Begitulah bait-bait syair yang ditulis oleh seorang pemuda ketika saat diserang oleh “penyakit” kerinduan. Mungkin itu adalah salah satu dari puluhan puisi yang ditulisnya saat dirundung asmara kepada seorang yang dipujanya. Tiap kali ia berusaha menepis bayangan sosok pujaannya yang menghantui pikiranya itu, tetap saja muncul seperti sediakala bahkan lebih agresif menggodanya.

Itulah yang (mungkin) dirasakan oleh seseorang (khususnya pemuda) saat dirinya mengagumi sosok yang menawan hatinya. Hampir-hampir mereka yang terserang “penyakit” ini merasa dirinya seperti orang gila atau bahkan orang yang terkena sihir. Di salah satu syair Qais bin Mulawwih yang dikenal dengan Majnun Laila:

Mereka mengatakan:
“Kamu begitu tergila-gila
dengan wanita yang kamu cintai

Kujawab mereka:
Rindu memang lebih berat daripada penyakit gila.
Orang yang dilanda kerinduan tak dapat disadarkan
sepanjang tahun, tetapi orang tidak sadar
karena penyakit gila hanya memakan waktu sesaat.”

Kerinduan bisa dikategorikan “penyakit” manakala seseorang menjadi buta ketika melihat kekurangan seseorang yang dicintainya. Kerinduan yang tidak terkendali mempunyai konsekuensi yang lumayan menyakitkan. Kita harus bersiap dilanda kecemasan dan kegelisahan. Akal sehat pun tertutupi oleh angan-angan yang bukan-bukan. Maka tepatlah Plato mengatakan bahwa rindu merupakan aktivitas jiwa yang kosong. Sebagaimana penyair Majnun Laila di atas mengatakan :

Cinta kepadanya melanda diriku
sebelum aku mengenal cinta
Maka cinta pun menjumpai kalbu yang kosong
sehingga menguasainya

Maka seorang muslim yang sudah ngaji pasti langsung teringat di salah satu ayat di surat Al-Jumu’ah yang berbunyi “…Fadzkurullaha katsiron la’allakum tuflihuun”. Maka ingatlah Allah banyak-banyak supaya kamu beruntung. Karena sejatinya kalbu yang kosong adalah yang sepi dari dzikrullah.

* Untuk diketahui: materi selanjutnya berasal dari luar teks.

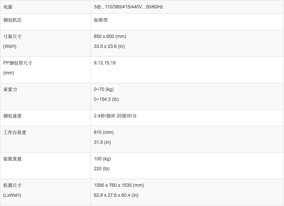The height and width of the screenshot is (206, 284).
Task: Select the 2.4秒/循环 25循环/分 speed value
Action: (x=115, y=116)
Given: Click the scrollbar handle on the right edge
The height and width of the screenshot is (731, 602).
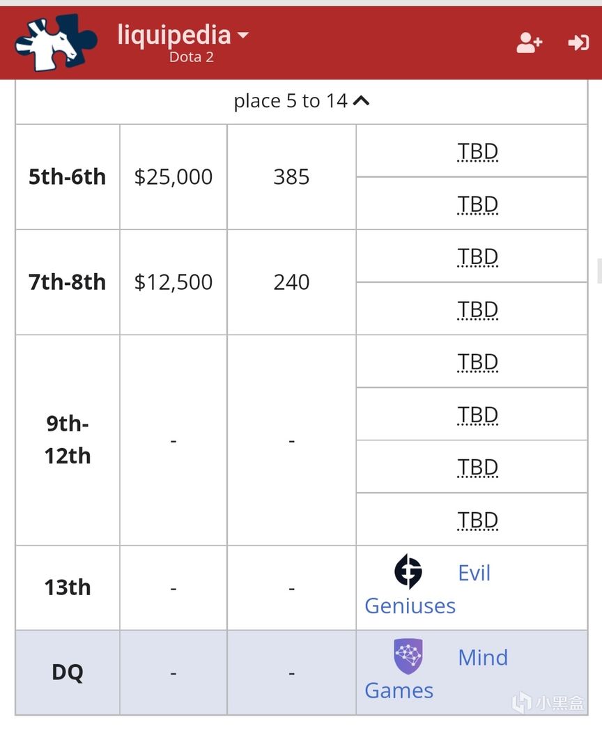Looking at the screenshot, I should pyautogui.click(x=600, y=271).
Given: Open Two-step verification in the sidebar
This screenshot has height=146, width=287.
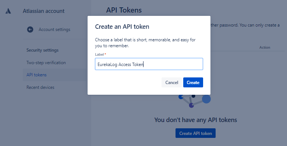Looking at the screenshot, I should pyautogui.click(x=46, y=63).
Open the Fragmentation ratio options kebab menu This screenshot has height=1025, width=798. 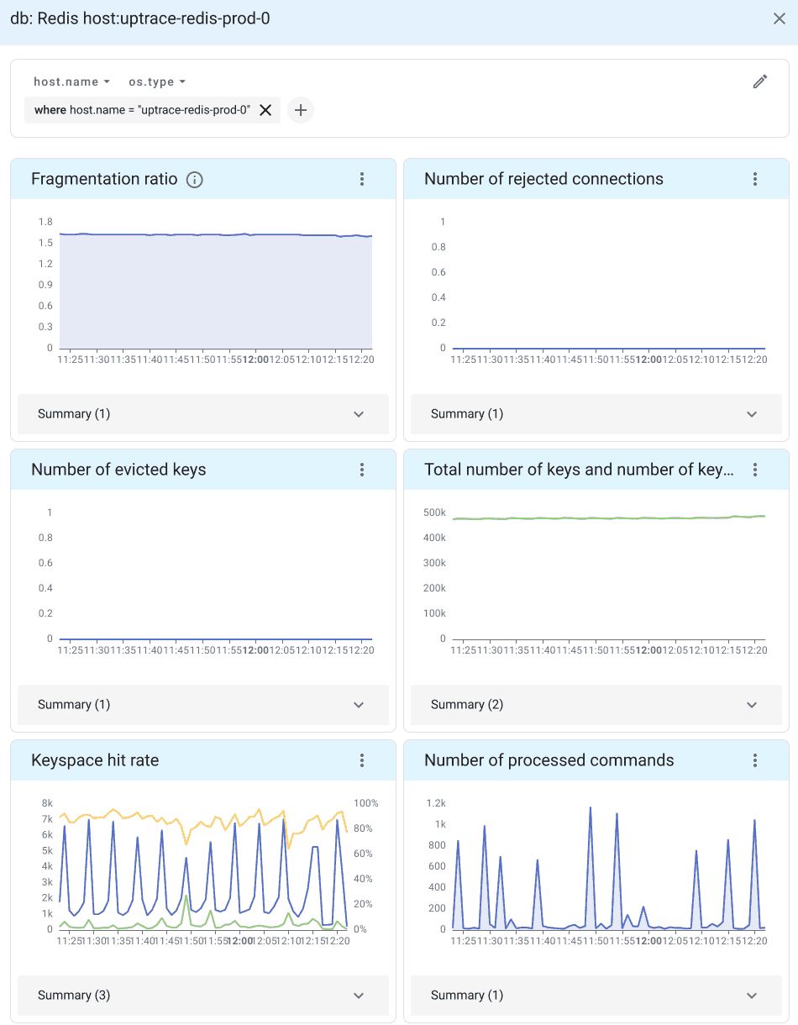point(361,179)
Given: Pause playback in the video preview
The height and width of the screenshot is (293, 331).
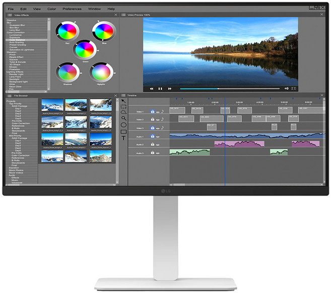Looking at the screenshot, I should point(161,88).
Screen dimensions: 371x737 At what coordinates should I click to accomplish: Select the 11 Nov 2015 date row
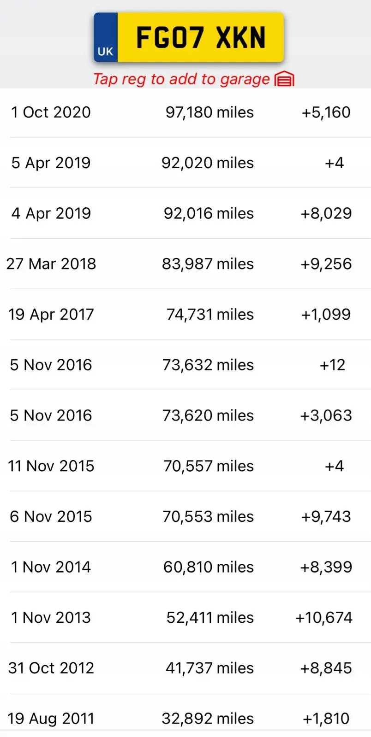point(186,466)
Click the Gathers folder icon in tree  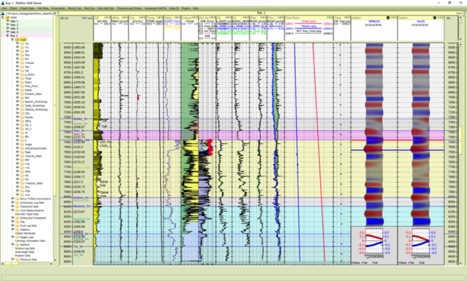17,230
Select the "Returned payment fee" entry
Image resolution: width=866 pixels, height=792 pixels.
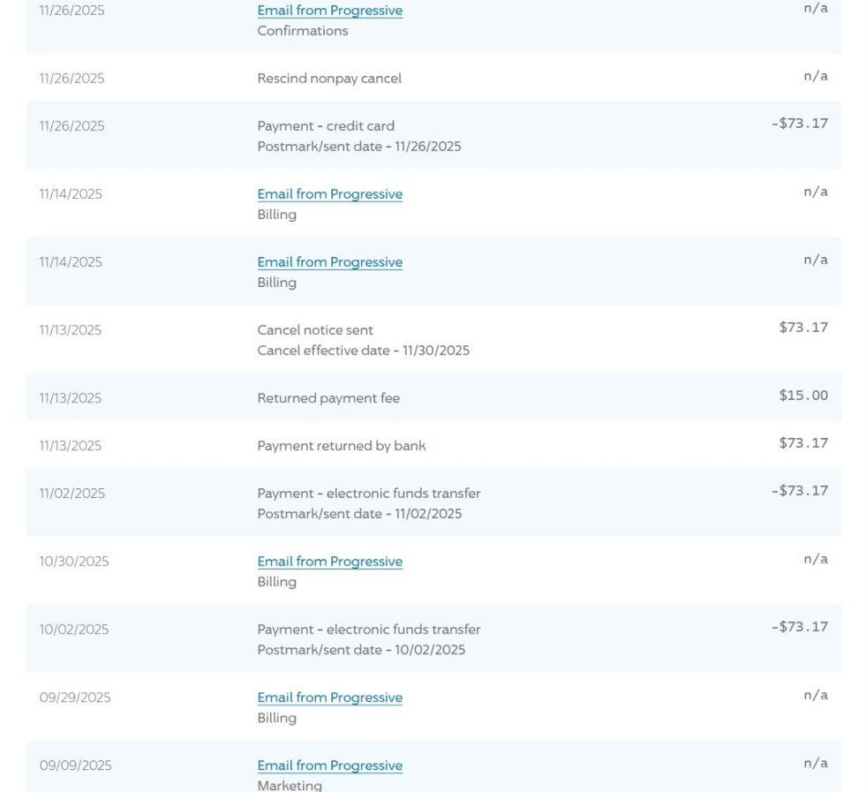click(328, 398)
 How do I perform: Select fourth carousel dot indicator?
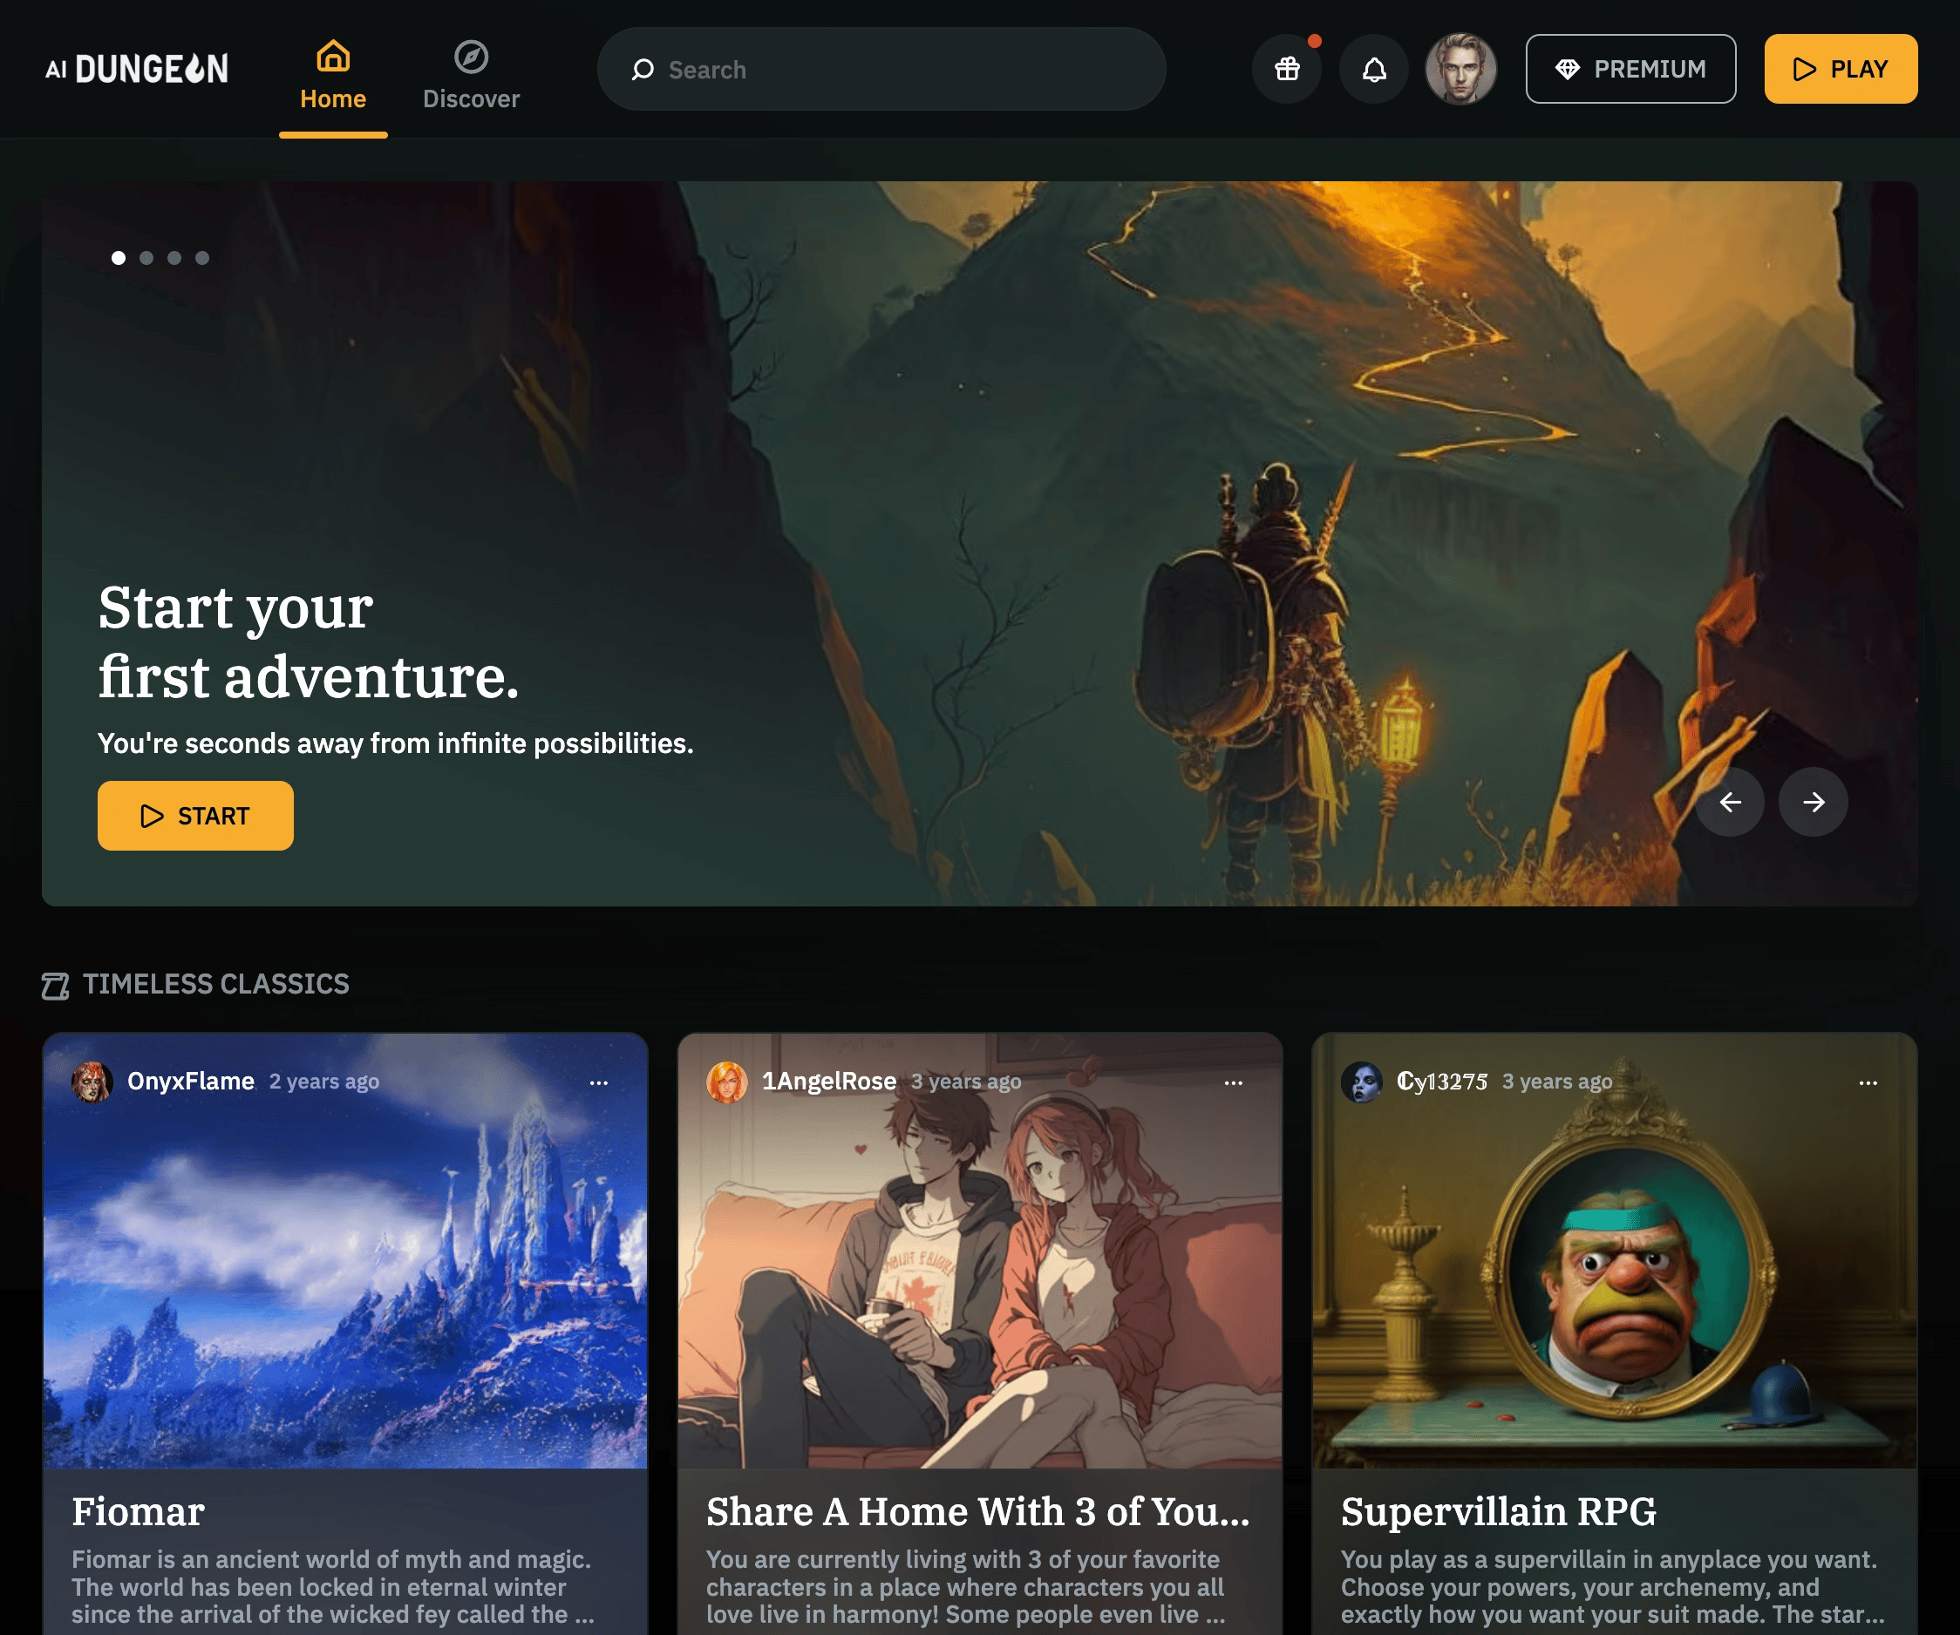[203, 259]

Belajarlah Dari Kesucian Yusuf

Bukanlah seorang pemuda kalau tidak memiliki dorongan (syahwat). Bukanlah seorang pemuda kalau ia tidak memiliki hasrat kepada lawan jenis. Maka itulah yang terjadi pada diri seorang Yusuf ketika dijebak oleh permaisuri raja untuk berbuat serong. Bukankah sudah dijelaskan di kisah yang terbaik (Ahsanal Qoshoshi) dalam al-Quran bahwa ketika itu Nabi Yusuf telah berduaan di rumah sang permaisuri dan tidak ada seorang pun yang melihatnya. Tidak ada penghalang saat itu untuk “berbuat” dengan sang permaisuri.

Bahkan sangat banyak faktor yang akhirnya “memaklumkan” seseorang untuk melakukan serong yang terjadi pada diri Yusuf. Permaisuri raja yang pastinya memiliki paras yang cantik, mungkin saja kecantikannya bertambah ketika itu saat melancarkan “aksinya”. Perlu diingiat pula, saat itu yang sangat berhasrat untuk “berbuat” adalah sang permaisuri. Semua pintu rumah pun dikuncinya supaya tidak ada orang yang memergoki. Maka telah hilang beberapa penghalang untuk Yusuf menerima tawaran dari sang permaisuri.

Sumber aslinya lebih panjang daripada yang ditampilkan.